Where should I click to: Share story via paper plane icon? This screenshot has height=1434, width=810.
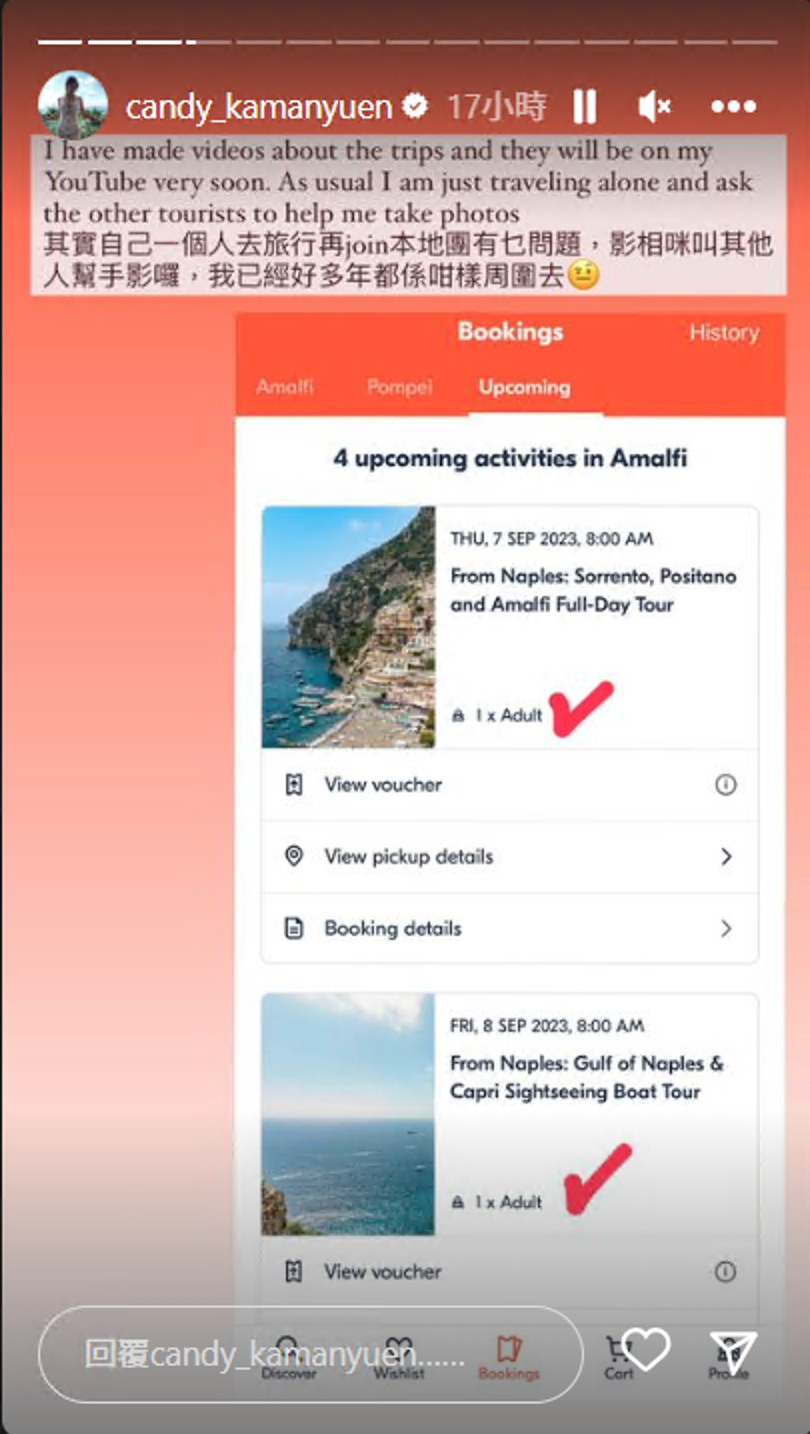(x=733, y=1352)
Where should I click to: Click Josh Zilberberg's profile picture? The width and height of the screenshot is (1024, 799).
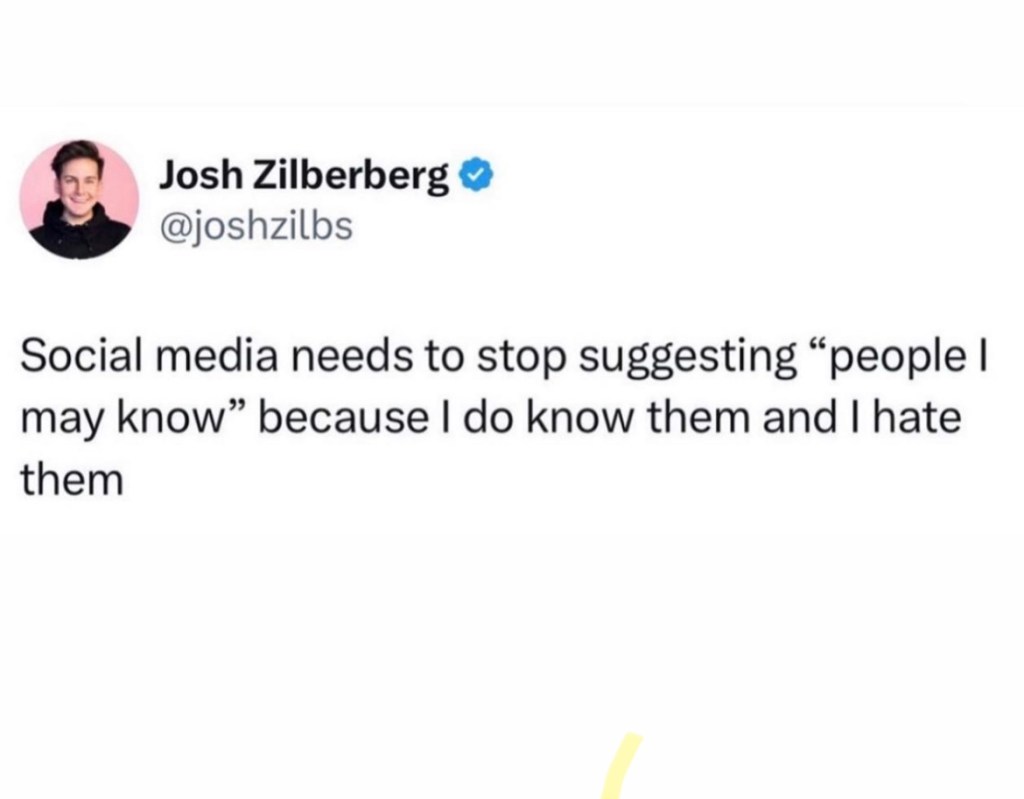click(x=79, y=200)
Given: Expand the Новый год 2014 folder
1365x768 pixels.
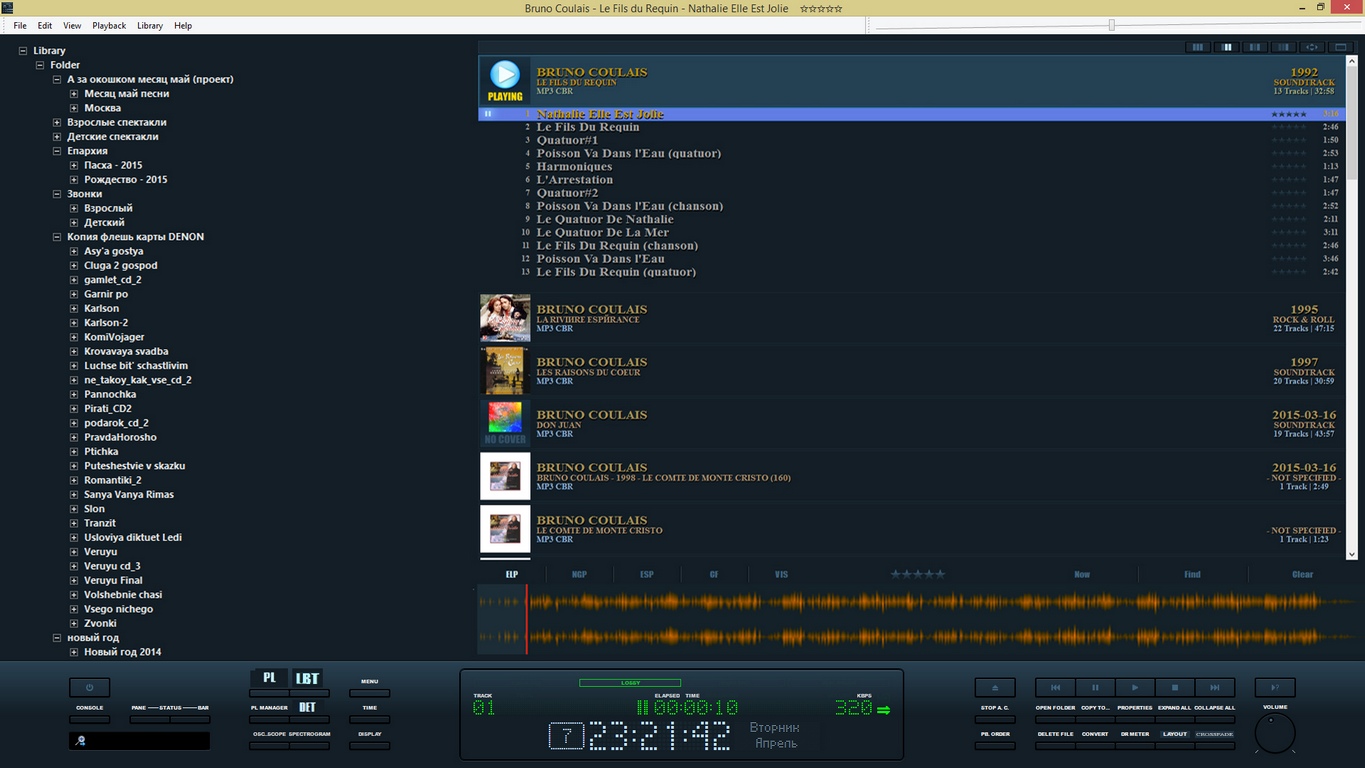Looking at the screenshot, I should coord(74,652).
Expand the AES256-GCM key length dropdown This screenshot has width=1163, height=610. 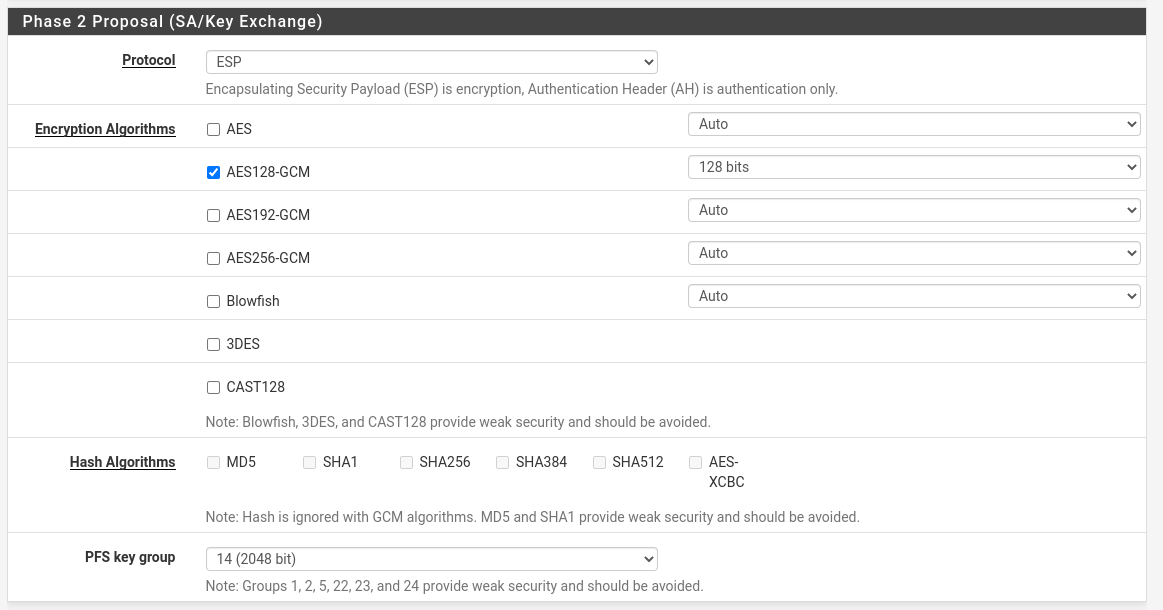(912, 252)
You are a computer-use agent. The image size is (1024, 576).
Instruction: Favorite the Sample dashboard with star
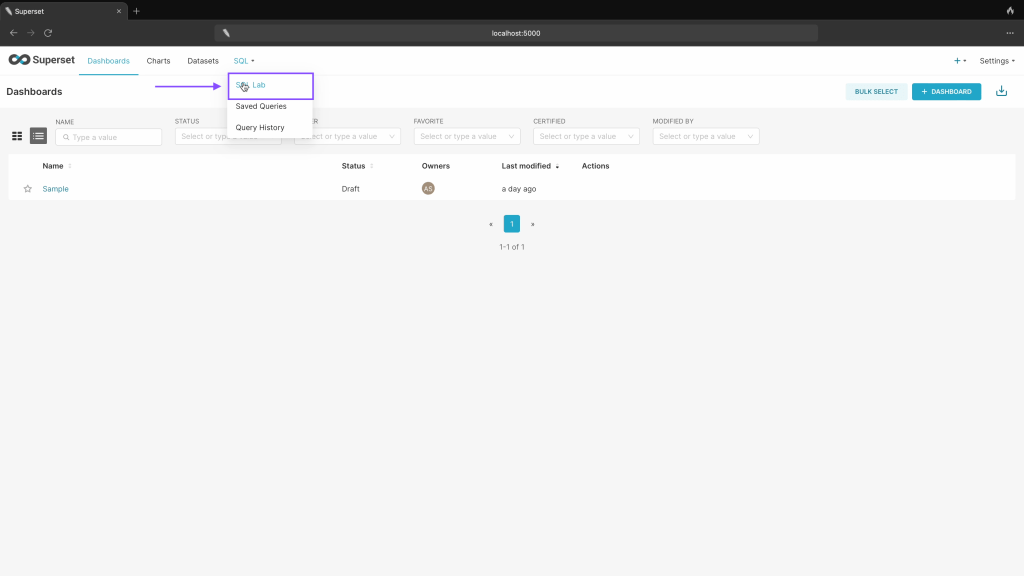(x=28, y=189)
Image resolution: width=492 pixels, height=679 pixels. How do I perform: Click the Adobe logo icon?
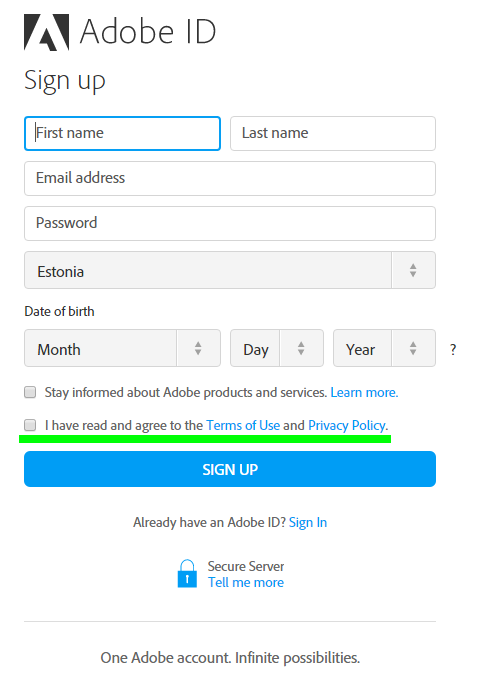(46, 32)
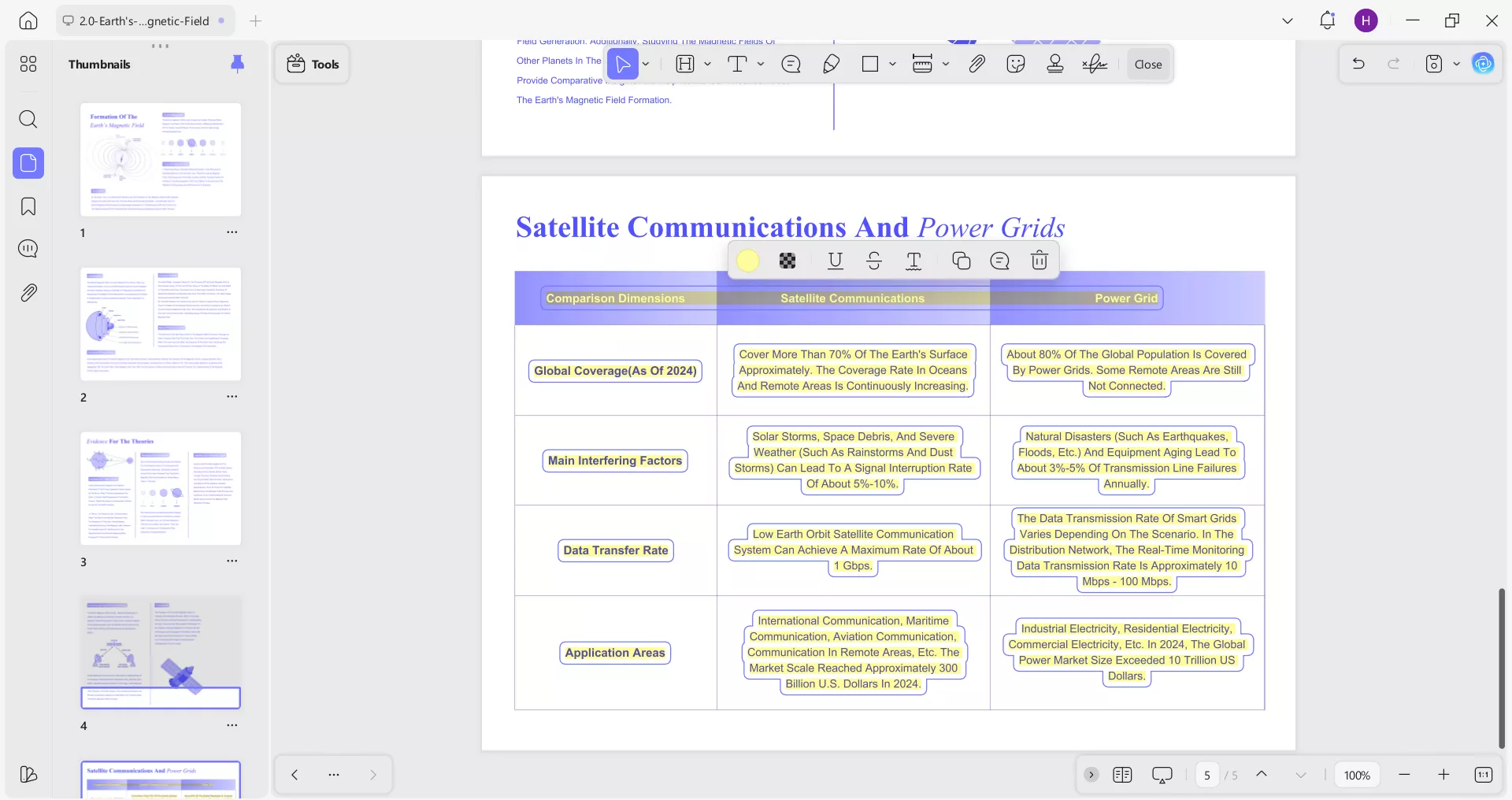Choose the sticker tool icon
The image size is (1512, 800).
pos(1016,65)
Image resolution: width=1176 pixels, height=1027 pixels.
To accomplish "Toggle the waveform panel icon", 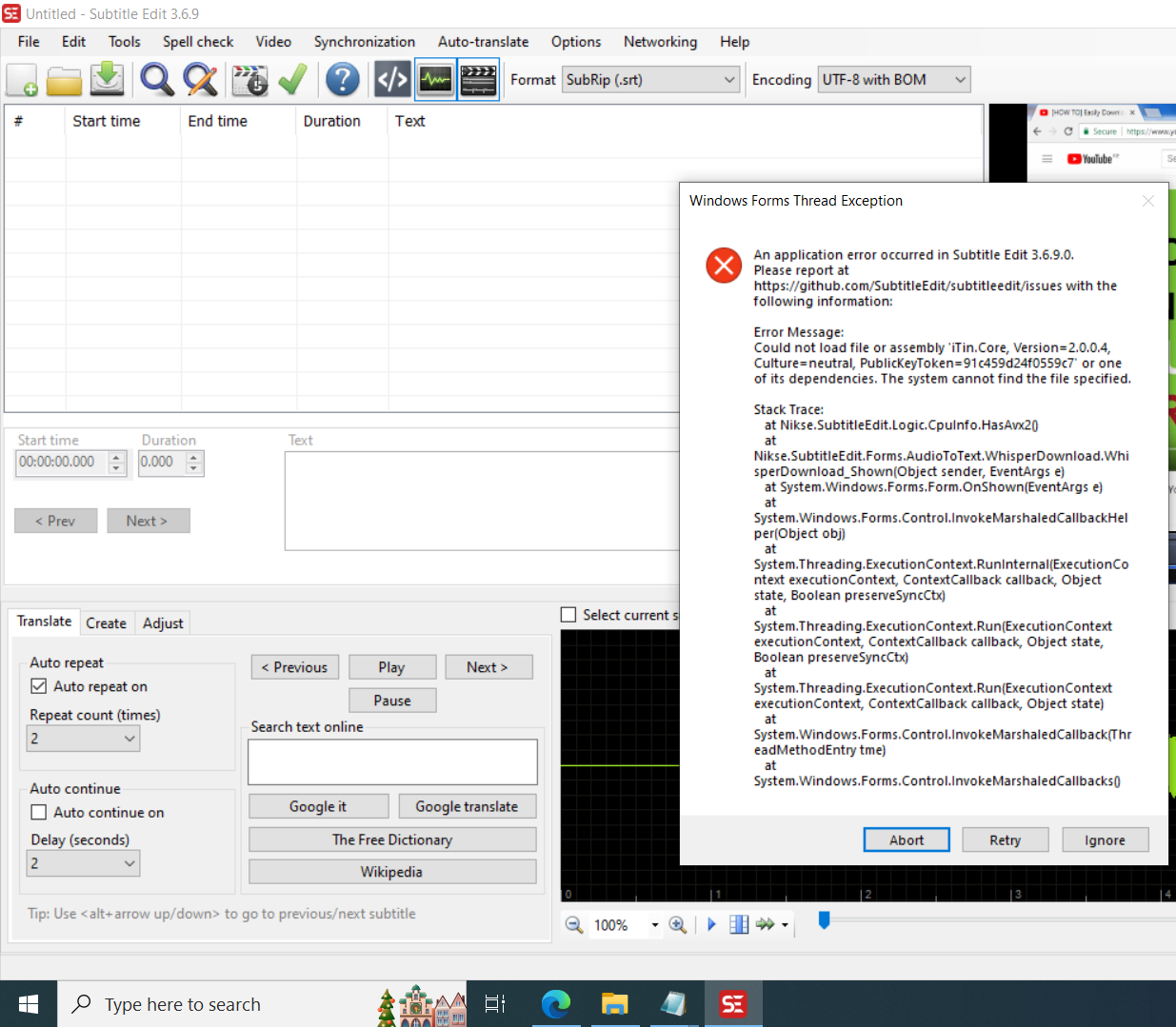I will (435, 80).
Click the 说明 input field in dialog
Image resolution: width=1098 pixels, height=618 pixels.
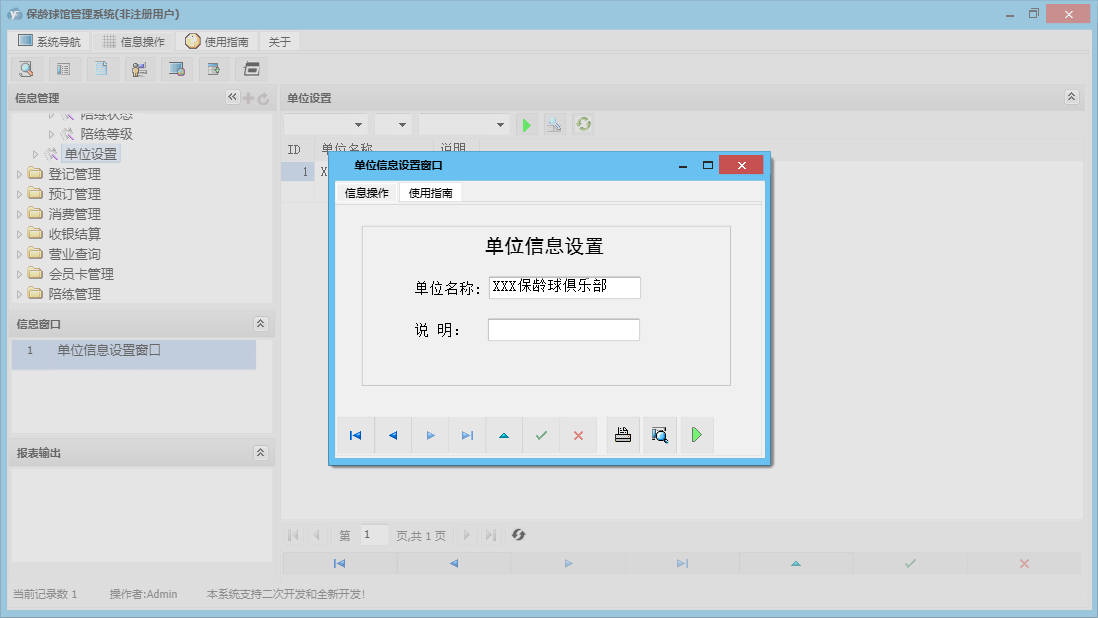pyautogui.click(x=563, y=329)
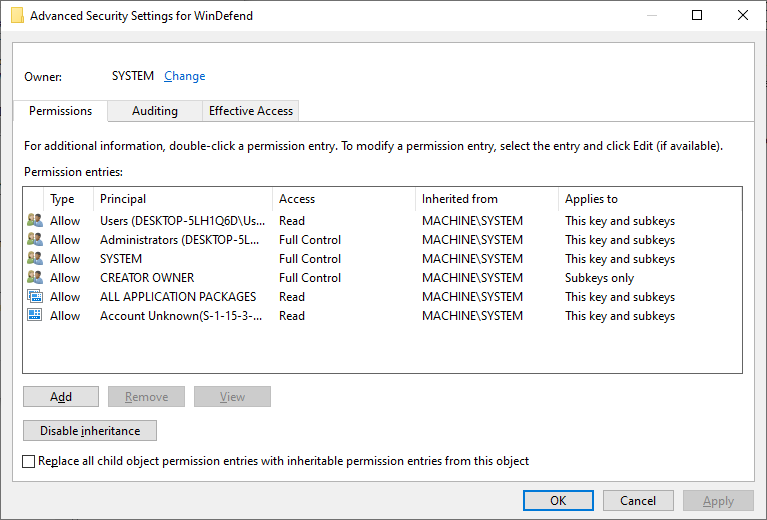Click the ALL APPLICATION PACKAGES entry icon
767x520 pixels.
(x=35, y=297)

____________

• **Your instructions**: Start with the line holding "Click the 说明 input field in dialog" and repeat exactly every line through the final line of the records above, but no pictures and nothing more.

• **Answer area**:
Click the 说明 input field in dialog
Image resolution: width=1098 pixels, height=618 pixels.
pyautogui.click(x=563, y=329)
Click the ALL APPLICATION PACKAGES entry icon
767x520 pixels.
(x=35, y=297)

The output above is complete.